I’m having a lot of fun playing the game of life recently having transcended an intensely close relationship with my own suffering, which has been the unfolding tale of the last almost two years. One of my favorite things to do in playing the game of life now is helping friends and people in my daily life. I’ve had future roommates meet in mutliple circumstances, connected friends to resources who are struggling, connected friends to good jobs and helped with resumés, have conducted research for causes friends are passionate about, have shared music and gratitude and listening to those who need it, and this is only the beginning!
 
A life worth living. Please, join me ~

I’ll be there with your storms and your sunny days. I’ll be the friend who loves to play, rain or shine, sleet or hail. The light within will never fail. Obscured by fog in the night, burned and thrown from the nest, groundless and turned inside out, upside down. Buried in ages of sand and grit. Uncovered again and tossed in the ocean, lost at sea. Found on shore on a new foreign plain.

Wherever the gem of buddha nature is thrown, it always stays the same. Brilliant and undamaged, your wisdom is underneath. Under all crushing suffocating experiences of no escape and groundless confusion, beneath all addictive habits imprisoning your life in a deterministic fever dream,

timeless ageless buddha nature is your companion. It is who you really are. Imagine if I could be so lucky as to be in your presence. I’d want nothing less, and nothing more.

 
Only the one who loses is weightless enough to fly.

everything in its right place

your suffering will be a great friend to you.
It will be there as long as you need it.
Your suffering is a small dog lost in the wild.
It needs your love and your recognition.
It has been divorced from you, it is unconscious.

Reunite, recognize you are already here,
and there is no problem.

Will you be the friend to your suffering as it has been to you?
Will you be willing to be with it as long as it needs you?
Allow it to live, and it will be ready to die.

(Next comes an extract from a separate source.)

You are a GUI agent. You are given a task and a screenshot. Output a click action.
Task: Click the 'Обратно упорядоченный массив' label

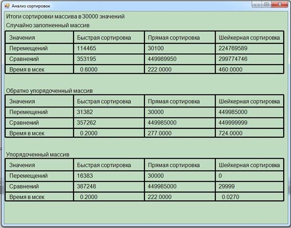click(49, 91)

Recognizing a Speeding Train

It’s a tragedy of our culture now to witness it fracturing, through people unable to relate beyond their ideology. All of my friends are so different from each other, but I realize now they have one thing in common. The ability to actually accept me. And for that, I continue to believe my self-determination depends on the self-determination of all who seek it.
To feel the looming presence of a very heavy moral weight shadow my every move now, I know not where to turn next. I too was born into the middle of the story, many generations after many people made moral sacrifices and choices very different from what I would have done.

The train is speeding towards a cliff, and I’m beginning to realize how much it continues because the passengers want it to, not because they are intimidated by the driver. I wonder if I am the only passenger that even knows what is really happening. If I ask anyone, some people deny it’s true, other people say the train is supposed to go off the cliff; others say the driver is the reason we’re saved. And still, most people turn away and look out the window at the trees.

I didn’t build the train, I’ve never met the driver. None of the passengers invented the tracks or travel. Yet here we’ve been born, we live and die, our lives determined by everything built before it. And we will gift the inheritance of our actions to our children.

And then in a moment on an ordinary day, I put my hand to the window and it popped open, and I became friends with the wind. I could jump off the train and see if there was something beyond the door.

My enemies’ success is my success, my failure is my enemies’ failure. If the only reason the passengers turn and look away is because everyone is doing it, let me be one less person to do the wrong thing. To be a victim in this existence. I am liberated and embracing the visceral uncertainty in my life, and the likelihood of things falling apart. It is a worthy life to live, in complete willingness to do what is right, even if I am the only one.